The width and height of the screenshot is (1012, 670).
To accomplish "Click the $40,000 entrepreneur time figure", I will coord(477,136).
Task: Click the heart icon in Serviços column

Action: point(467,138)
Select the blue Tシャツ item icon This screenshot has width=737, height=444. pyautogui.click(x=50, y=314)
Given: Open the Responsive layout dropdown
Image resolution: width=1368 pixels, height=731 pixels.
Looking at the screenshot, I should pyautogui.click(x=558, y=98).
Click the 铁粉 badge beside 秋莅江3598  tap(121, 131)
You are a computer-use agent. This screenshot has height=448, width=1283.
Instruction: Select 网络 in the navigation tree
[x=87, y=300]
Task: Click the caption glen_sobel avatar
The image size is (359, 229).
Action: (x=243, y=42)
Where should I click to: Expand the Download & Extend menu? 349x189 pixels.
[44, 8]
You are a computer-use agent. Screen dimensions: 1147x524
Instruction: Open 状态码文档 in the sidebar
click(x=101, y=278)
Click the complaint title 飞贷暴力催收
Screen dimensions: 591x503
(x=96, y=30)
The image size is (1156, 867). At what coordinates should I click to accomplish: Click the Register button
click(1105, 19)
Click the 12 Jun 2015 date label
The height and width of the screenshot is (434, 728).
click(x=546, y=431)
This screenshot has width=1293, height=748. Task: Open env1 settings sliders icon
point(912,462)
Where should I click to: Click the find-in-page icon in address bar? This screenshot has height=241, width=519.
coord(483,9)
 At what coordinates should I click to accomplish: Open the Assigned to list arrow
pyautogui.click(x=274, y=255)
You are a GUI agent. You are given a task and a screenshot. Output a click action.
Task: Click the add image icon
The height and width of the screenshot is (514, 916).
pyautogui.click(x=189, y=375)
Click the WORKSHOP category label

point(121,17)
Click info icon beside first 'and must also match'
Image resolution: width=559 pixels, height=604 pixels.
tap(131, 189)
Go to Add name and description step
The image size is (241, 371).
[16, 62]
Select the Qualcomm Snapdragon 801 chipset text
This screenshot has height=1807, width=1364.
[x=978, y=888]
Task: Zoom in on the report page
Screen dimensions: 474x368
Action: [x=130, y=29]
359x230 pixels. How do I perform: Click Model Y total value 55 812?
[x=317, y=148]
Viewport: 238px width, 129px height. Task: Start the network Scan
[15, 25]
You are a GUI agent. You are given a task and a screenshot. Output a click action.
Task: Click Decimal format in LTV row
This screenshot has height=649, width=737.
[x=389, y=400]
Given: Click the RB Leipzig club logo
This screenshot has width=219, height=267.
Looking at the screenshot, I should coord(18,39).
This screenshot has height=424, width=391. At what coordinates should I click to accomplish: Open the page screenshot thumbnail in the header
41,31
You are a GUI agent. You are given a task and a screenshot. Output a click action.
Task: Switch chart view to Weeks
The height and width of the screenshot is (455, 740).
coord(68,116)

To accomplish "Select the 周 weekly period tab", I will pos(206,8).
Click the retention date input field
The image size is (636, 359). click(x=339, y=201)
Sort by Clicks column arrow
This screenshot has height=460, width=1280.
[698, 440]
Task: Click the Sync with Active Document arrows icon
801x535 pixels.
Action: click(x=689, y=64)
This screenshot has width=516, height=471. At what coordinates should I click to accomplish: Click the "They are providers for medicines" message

━━━━━━━━━━

*Work task*. From the listing above, copy every line that holds the string "computer".

*Exercise solution*.
You are a computer-use agent. This screenshot has height=448, width=1283.
You are a computer-use agent. Screen dimensions: 1147x524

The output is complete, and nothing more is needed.